Copy out the lines below exactly as they stand, omitting the pictures.

Material shown.
• • • • •
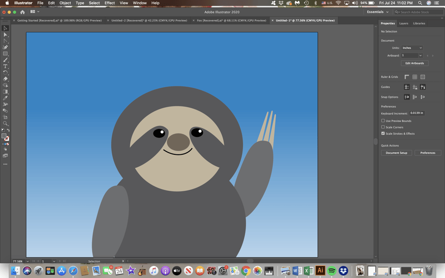The image size is (445, 278).
Task: Switch to the Layers tab
Action: 404,23
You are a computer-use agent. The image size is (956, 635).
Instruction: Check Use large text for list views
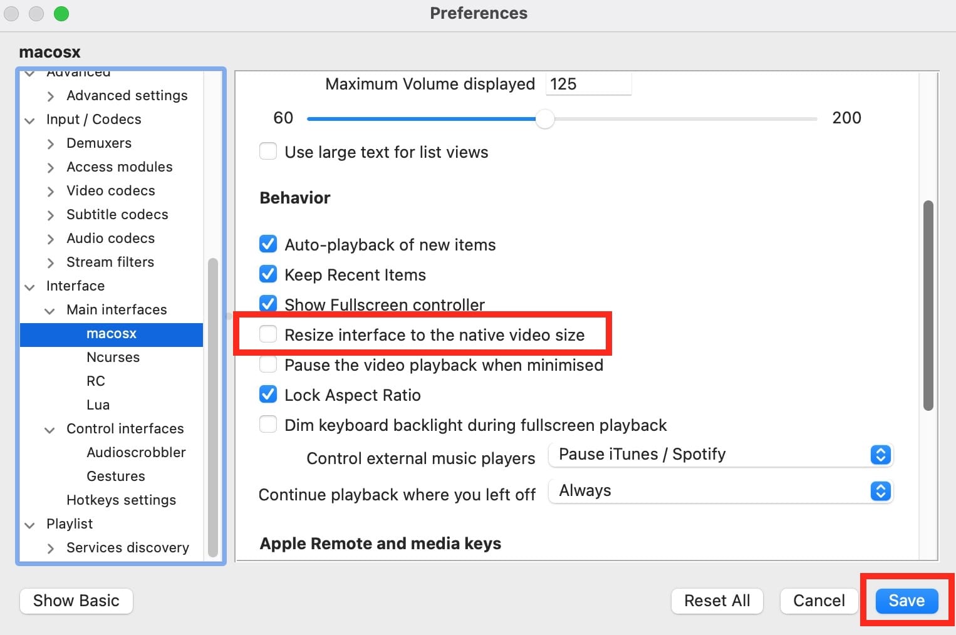coord(268,152)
• • • • •
Exercise result.
The image size is (445, 278).
Task: Switch to the Layers tab
Action: 404,23
You are a computer-use agent. The image size is (956, 635).
Instruction: Check Use large text for list views
coord(268,152)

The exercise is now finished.